> **Selected text**
_ _ _ _

The trick I always used was to take a piece of the trim and look for a section with strong grain. make the two starter sections (1 ft each if 5/8 1/4 round and up to ten ft each on 4.25 inch half round chair railing a fancy private school classroom building hallway) out of the grain so it is just miter miter at the joint. That lets the grain flow around the corner. Seal the raw edges, and the back side if not already done. I use shellac at about a 2.5 lb cut. Then glue and pin nail them together. Install as one piece and then continue out from the corner in both directions. I and my subs and partners always had all the trim back primed with a shellac based sealer or my 2.5 cut on stain grade plus, before even starting to cut trim.


Anyone In my area that has been in the Nashua, NH Barmakians Jewelry store has seen how we did it.

If you do the router trick on a stock piece and make a several inch piece out of block for the corner it will be hard to match it on the grain to your long 1/4 round stock. Unless you are making all that up also. The farther back on each side from the outside corner you have continuous grain and no joints the better the flow will look. It is all about controlling how folks , untrained and trained also gaze at the work. The more lateral visual scanning they do and the less up and down vertical sight flow the more impressive and continuous the look. Make their eyes follow the corner out away from it as far as possible.

In a 36 foot run and doorways inset by four feet entrance pocket we had lots of outside corners at the school job. The 1/2 round was all custom cherry ten to 18 ft long.. The trick was to take the longest ones and set them aside to use on the outside corners. So we had a 1 ft to inside corner and then a 3ft to out side corner and then a ten to 14 ft run out of the same piece. Splicing in even 6 foot sections in the middle of the run we tried to match grain but the run was a lateral view. As someone looked at the outside corner their eyes were drawn down the long run. By the time they got to seeing where the next joint was they were too far away to see the grain. No one stops to look at the grain much in the middle of a run.

Hope this is of some use. :)

Always finish on inside corners not outside corners. That is why we now have Dual Bevel dual miter slide saws.

and always seal your joints before putting them together and gluing them. Over the years I have watched well known on 1.5 mil and up trophy houses finish carpenters use the titebond and then after it has dried a bit add more titebond and then nail up the trim. The next morning on small stock like scotia and trim for panelizing sheets of cherry ply their joints had opened up.

Always pre seal end grain with a water and moisture block. Yes shellac, and it dries faster than the bit of glue those guys were smearing on the end grain before installing it.

I personally can not figure any boat repairman, builder , finish carpenter not having a shellac kit. Herreshoff (SP) HAD SHELLAC KITS FOR EVErY GROUP OF BOAT WORKERS.

My shellac kit has pre-made 2lb cut, 1 quart, and clear, blond, and dark flakes, several clean dry jars, denatured alcohol (best quality), mixing spoons, clean never used chip and on sale natural bristle brushes, a scientific measuring beaker, lint free rags, a yard sale postal scale and more. I never keep my general purpose 2 lb cut more than 3 months. When over due it does not dry as fast so I use it to mix with my dark, at least a 5 lb cut, for Herreshoff type glue between laminations of wood.

_ _ _ _

> **Dataset records**
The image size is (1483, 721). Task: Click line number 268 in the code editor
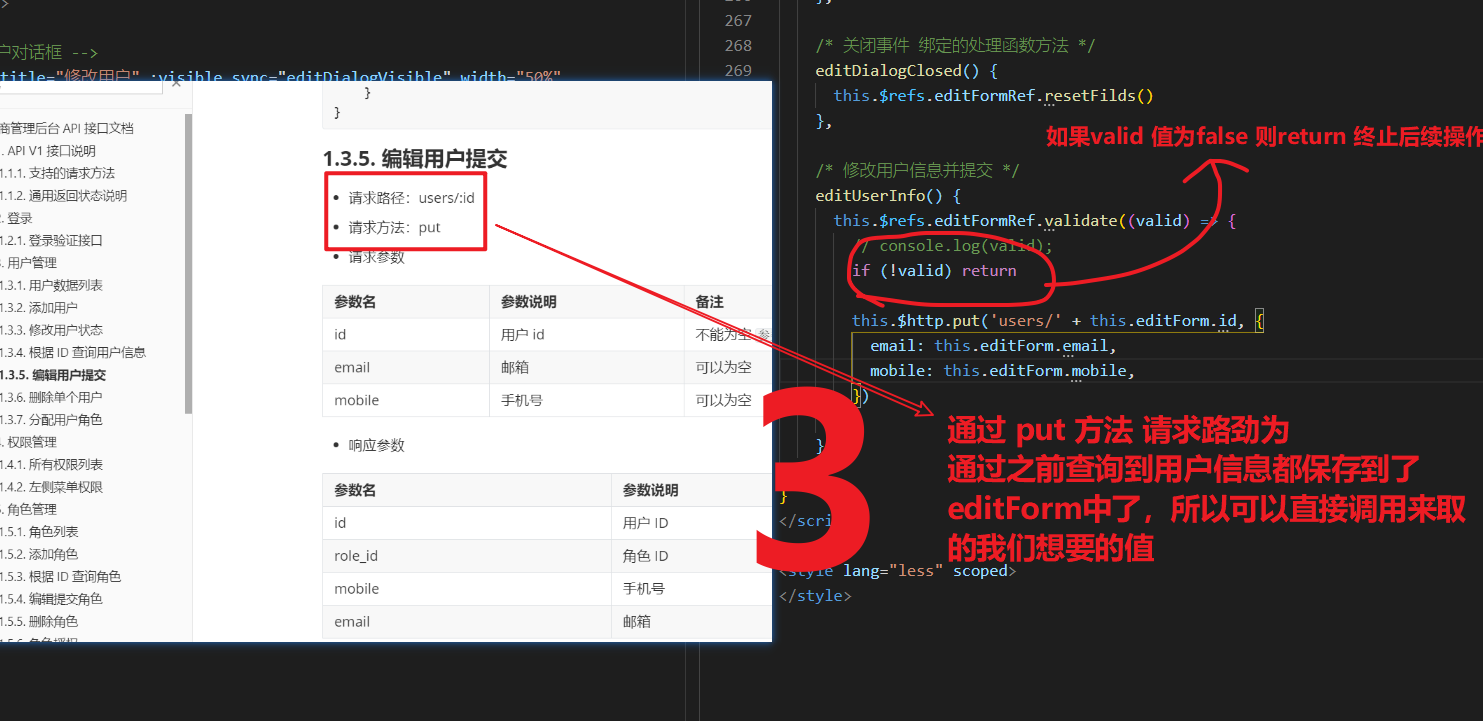point(737,45)
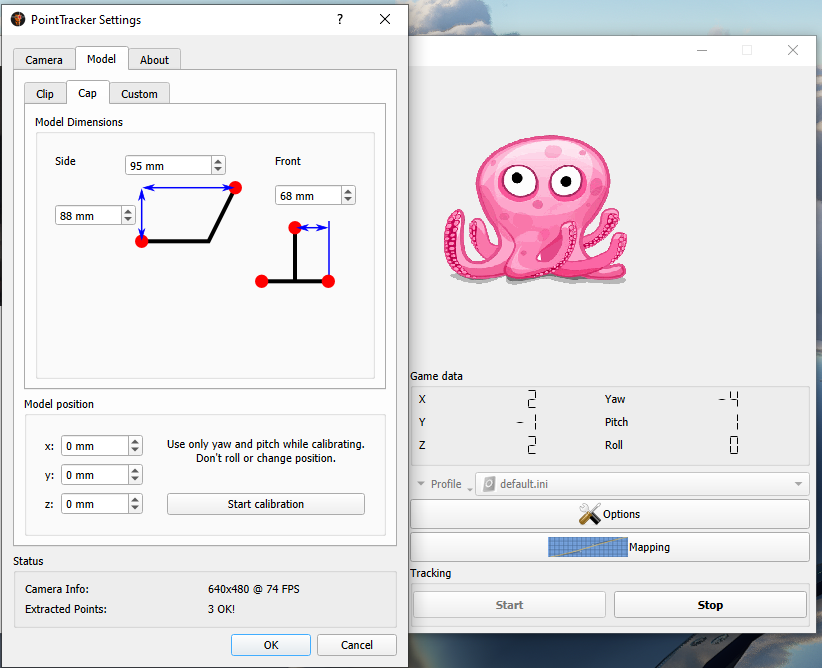Open the About tab
Viewport: 822px width, 668px height.
(154, 60)
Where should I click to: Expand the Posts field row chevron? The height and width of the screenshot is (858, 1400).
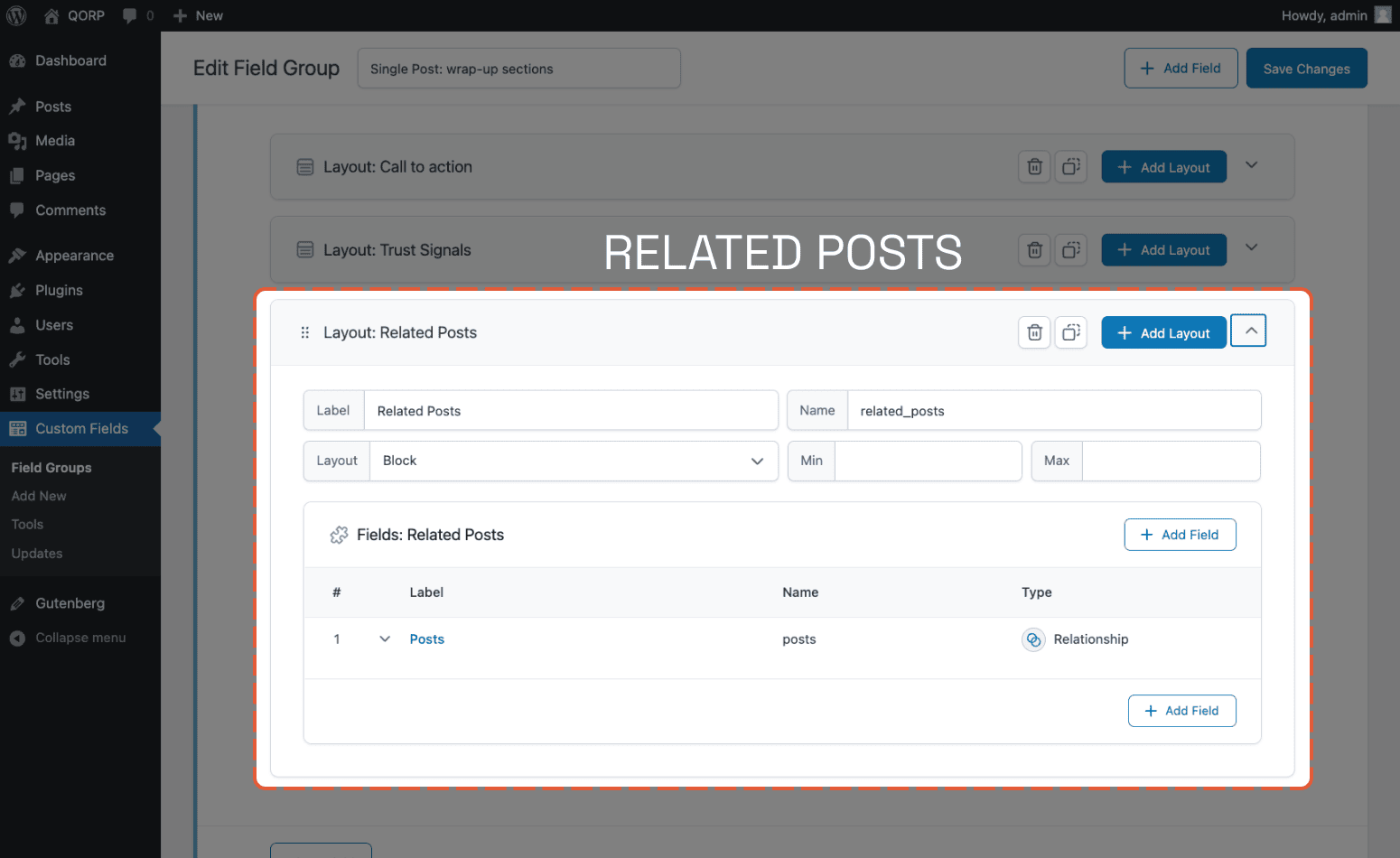pyautogui.click(x=384, y=639)
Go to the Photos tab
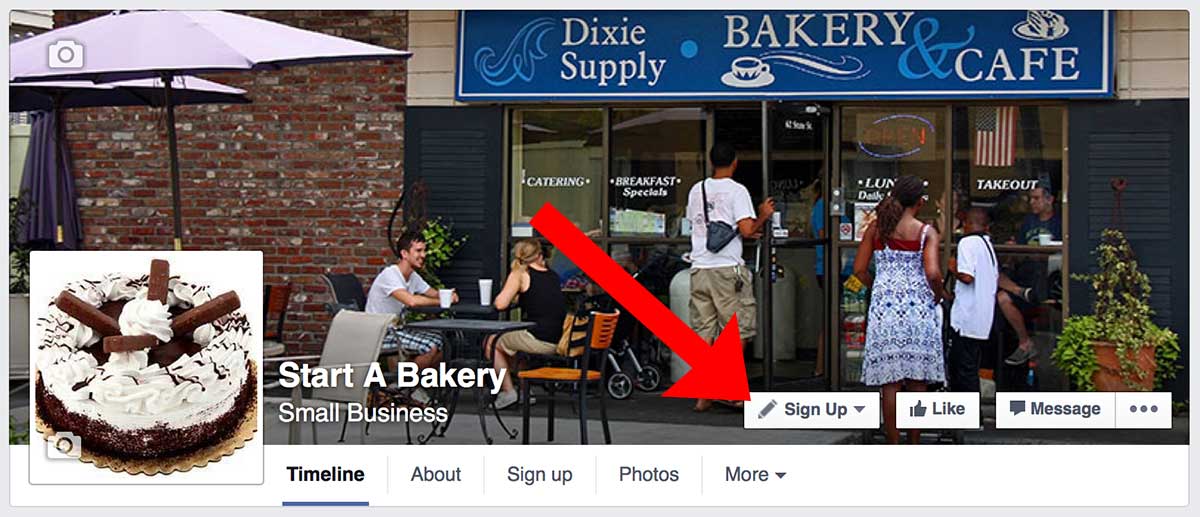The width and height of the screenshot is (1200, 517). click(x=649, y=475)

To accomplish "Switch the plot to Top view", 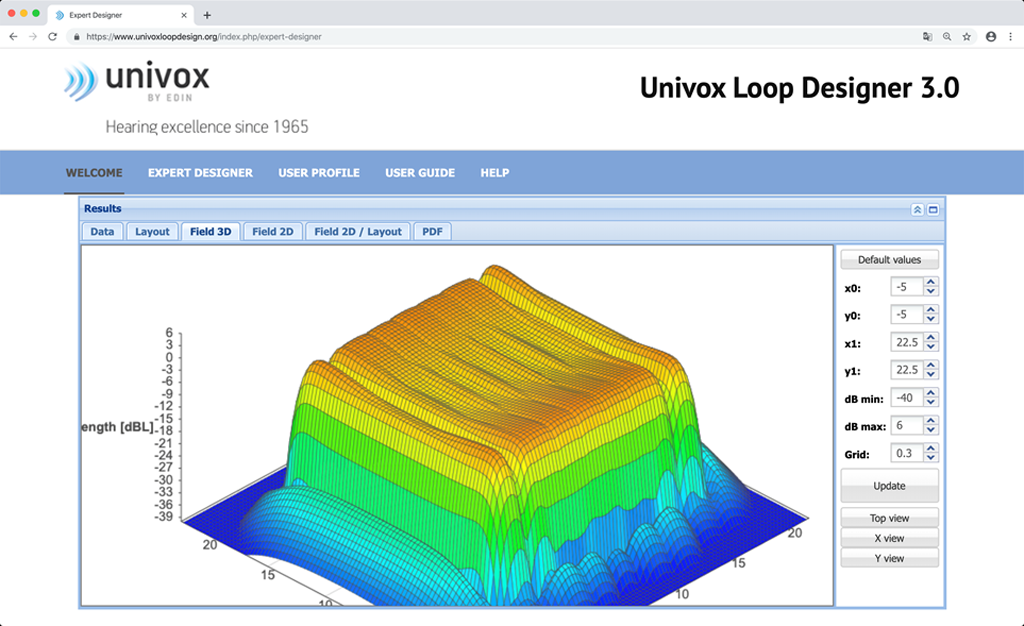I will [889, 518].
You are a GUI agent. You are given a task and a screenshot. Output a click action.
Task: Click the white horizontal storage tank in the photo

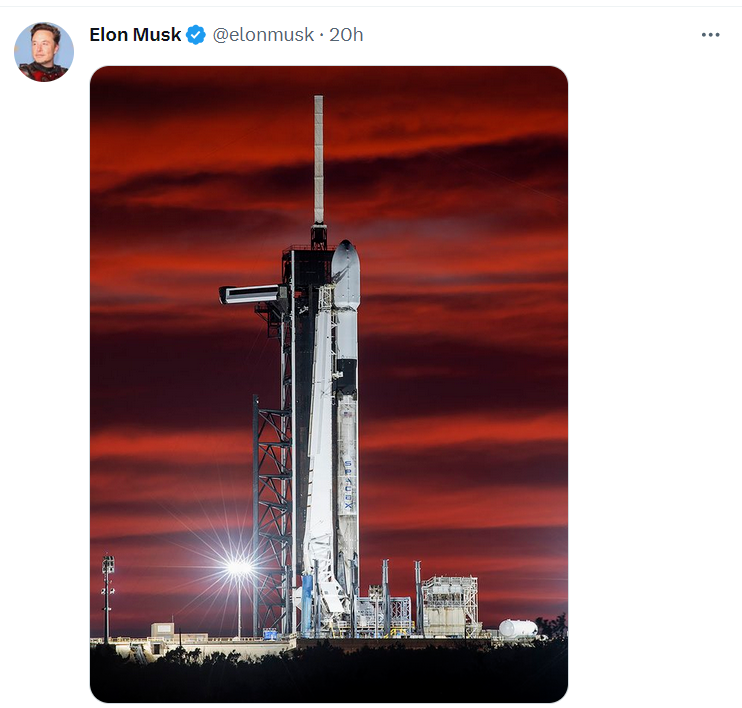517,629
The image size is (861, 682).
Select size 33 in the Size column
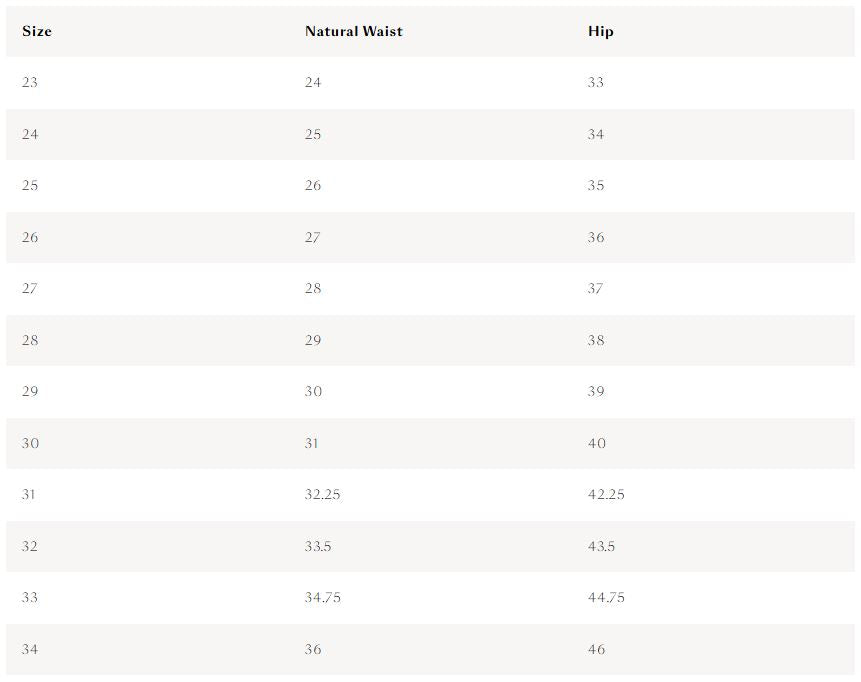(x=30, y=597)
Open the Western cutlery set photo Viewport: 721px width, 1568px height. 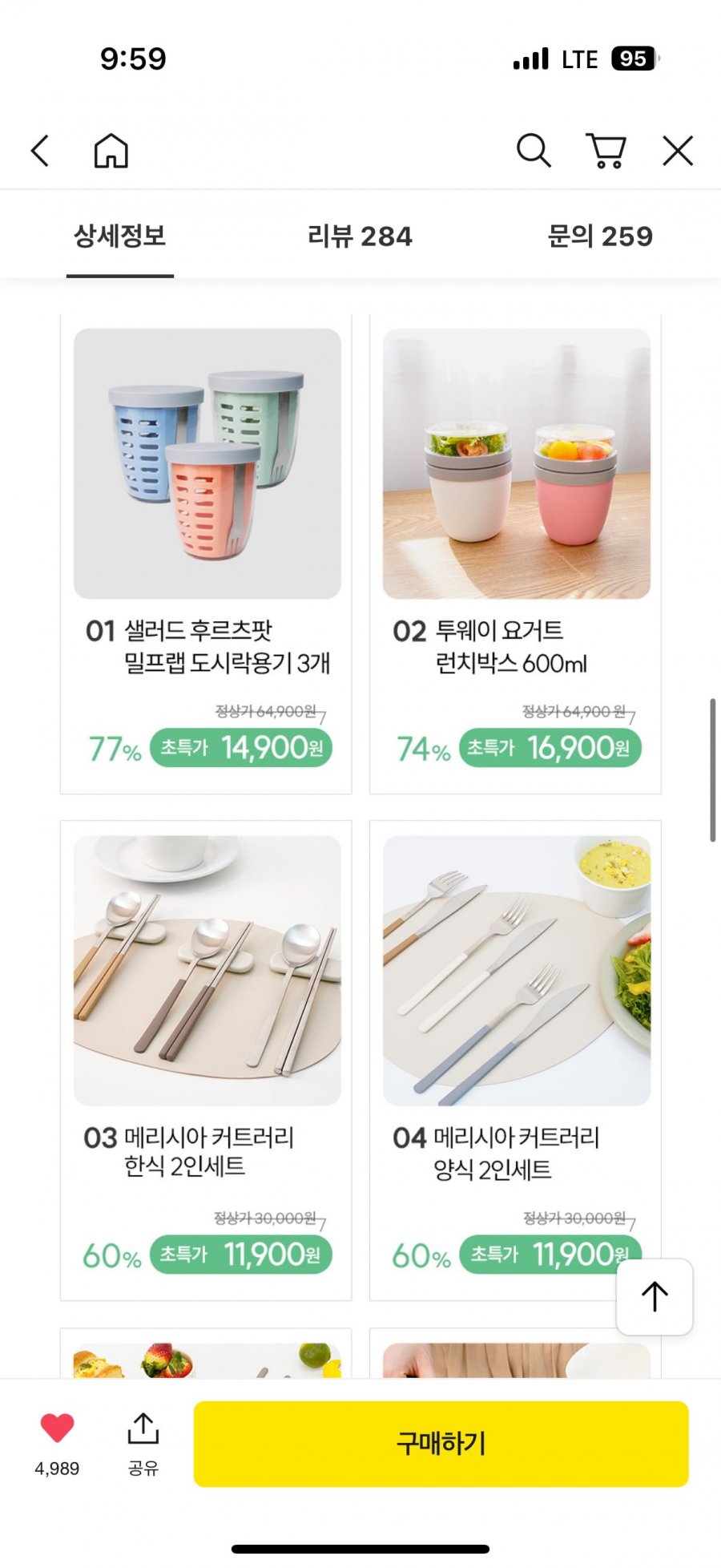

_ _ _ _

> **The problem**
Repeat verbatim the passage of the trim carpentry text that opens with the words containing "Always pre seal" and closes with "before installing it.".

> **Completed task**
Always pre seal end grain with a water and moisture block. Yes shellac, and it dries faster than the bit of glue those guys were smearing on the end grain before installing it.